Il governo riconosciuto internazionalmente, di cui faceva parte anche lo stesso STC, si sta trovando nella difficile condizione di dover riconquistare i territori persi a inizio dicembre, col sostegno anche militare dei sauditi. I secessionisti rivendicano la ricostruzione di uno stato indipendente nel sud del paese, come c’è stato tra il 1967 e il 1990 (anche se all’epoca l’allineamento strategico era ben diverso: con l’Unione Sovietica).
Abu Dhabi ha progressivamente spostato il proprio sostegno dal governo centrale ai gruppi armati locali, vedendo nel STC un interlocutore più affidabile per i propri interessi strategici nell’area del Golfo di Aden.

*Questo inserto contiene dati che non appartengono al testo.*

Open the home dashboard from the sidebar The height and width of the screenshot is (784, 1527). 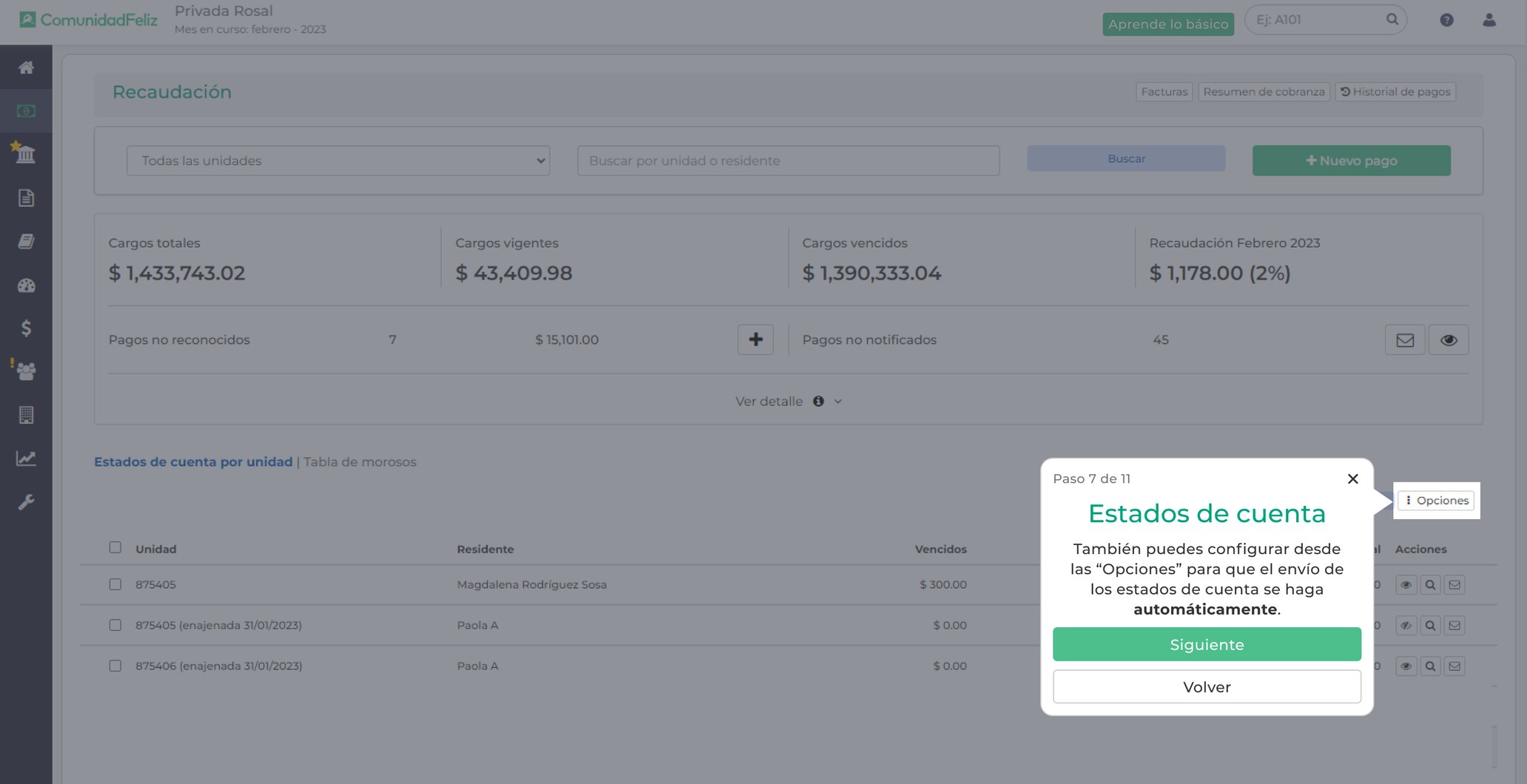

Questi si stanno cementificando sempre di più con quelli israeliani, mentre aumenta la pressione su Ryad affinché accetti di aderire alla normalizzazione dei rapporti con Tel Aviv.

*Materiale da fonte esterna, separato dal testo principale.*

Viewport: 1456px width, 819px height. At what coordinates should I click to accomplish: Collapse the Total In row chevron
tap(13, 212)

Mentre le potenze regionali giocano la loro partita a scacchi, lo Yemen resta intrappolato in una guerra civile che dura da oltre un decennio e che ha già causato una delle peggiori crisi umanitarie del secolo. Al solito, l’ago della bilancia rimane il ruolo destabilizzante del sionismo, come braccio, armato e non, dell’imperialismo occidentale nell’area.